Family responsibilities early in life kept it from being expedient for me to join the military. I now am established in marriage and my own children. I have taken practice ASVAB tests with no study and scored in the high 80's to mid 90's. I have read that the average ASVAB score of kids out of school is around 70. I run a business and I can tell you the morals, ethics, work ethics, mental toughness and capacity, skills, common sense, motivation and strength are becoming far and few between. I know how hard I have and will continue to work. I can work circles around people half my age and still have more to give. If a person is willing and capable of serving, I say let them. There is a lot to say about age and wisdom. Case in point, I am 40 and sometimes work 18-20 hour days and I have employees that work 6-8 hours and are spent. Who would you rather have on your front lines? Recently I also tested myself on PT requirements and almost scored the level of warrior on all of the
—Guest sgsellsit

one grain of rice can tip the scales

I am that grain of rice that will tip the scales in our favore
—Guest Travis robert violette

age limit

I truly believe they should have kept age limit at 42. Being you have to be registered for selective service to vote. In our country time of need... Age wont matter when uncle sam needs us.
—Guest corey

Reality 101!

In 1968 when I joined all of us veterans were either drafted, volunteered to serve or joined the Reserves/Nation Guard.
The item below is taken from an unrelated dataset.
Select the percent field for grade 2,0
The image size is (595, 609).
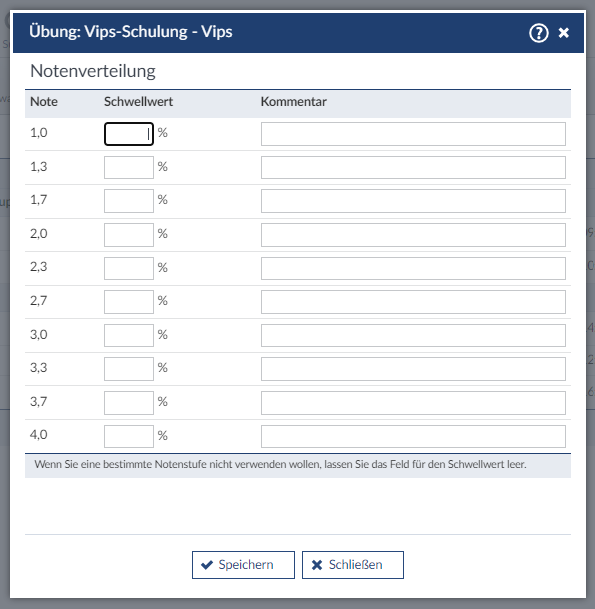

Our standards were very high compared to the young warriors of today. Training to survive was the word of the day and yes it was tough! The TEAM concept was the word of the day. If you failed your mission you knew that smoke was about to come your way and often harsh. My war was different than yours of today as it was different during older wars. If you DO NOT meet the standards then you are NOT going to get in… period. This is called Reality 101!
—Guest Tom


I am 44 and in extreme excellent shape and health.. I think it should be a choice and up to age 45 to enlist. To serve your country..should not depend on an age.
—Guest alma


A person who atntdes a college or university and successfully completes at least 15 semester or 20 quarter hours of college-level credit. Successfully completed means that the individual earned college-level credits (level 100 or higher) toward a degree in higher education from an institution listed in the degree granting section of the current version of the Accredited Institutions of Post-secondary Education (AIPE), published by the American Council on Education for the Council of Post Secondary Accreditation. NOT all institutions listed in the current AIPE are considered as offering college-level credits. The credits must have been earned through actual classroom participation at the institution awarding the credits. Note: For the Army, completion of college courses below the 100 level will be accepted for enlistment if the course is clearly identified as a college level course and credit will be recognized by the college towards graduation and degree completion requirements. An original letter on the college letterhead stationary is required to verify the status of courses completed.